Transient timeouts in Geo jobs
The Geo job sometimes times out, but it's not clear why. Unfortunately the logs aren't much help because when this sort of time out occurs the log doesn't show an error, nor the action that occurred just before the end (the last debug output shown probably wasn't the last action). E.g.,
- https://gitlab.com/gitlab-org/quality/nightly/-/jobs/331845174
- https://gitlab.com/gitlab-org/quality/nightly/-/jobs/332611398
- https://gitlab.com/gitlab-org/quality/nightly/-/jobs/342849479
D, [2019-11-06T04:30:49.617989 #25] DEBUG -- : clicking :your_projects_link with args {}
D, [2019-11-06T04:30:49.618356 #25] DEBUG -- : finding :your_projects_link with args {:text=>nil}
D, [2019-11-06T04:30:49.654267 #25] DEBUG -- : found :your_projects_link
D, [2019-11-06T04:30:52.031459 #25] DEBUG -- : next wait uses reload: true
D, [2019-11-06T04:30:52.032405 #25] DEBUG -- : with wait: max 120.0; interval 0.1
D, [2019-11-06T04:30:52.033161 #25] DEBUG -- : within element :project_filter_form
Pulling docker image gitlab/gitlab-runner-helper:x86_64-fa86510e ...

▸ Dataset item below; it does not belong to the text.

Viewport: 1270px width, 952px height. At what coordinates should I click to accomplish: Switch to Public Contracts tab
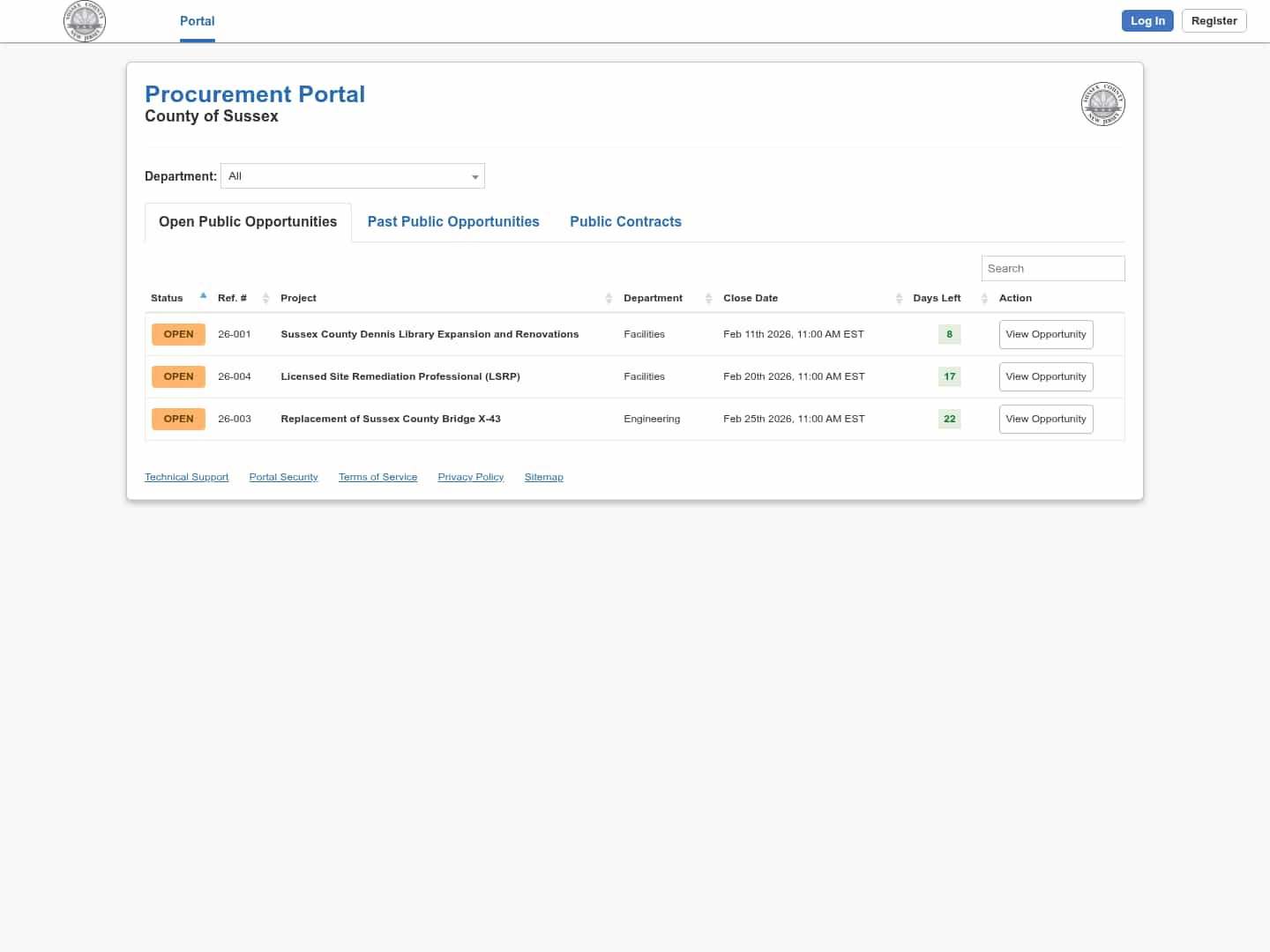click(625, 222)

ERROR: Job failed: execution took longer than 1h0m0s seconds
Note that Pulling docker image gitlab/gitlab-runner-helper:x86_64-fa86510e ...
is just the message the runner shows to indicate that it's cleaning up the failed job. It's not the cause of the error.
This sort of failure has happened before, and it turned out to be caused by a bug in the test code related to git auth: #25818 (closed) (that may or may not be the case now. It's possible there's some other transient git-related bug in the test). Note that in some of those cases, the logs didn't show the git commands even though they were made.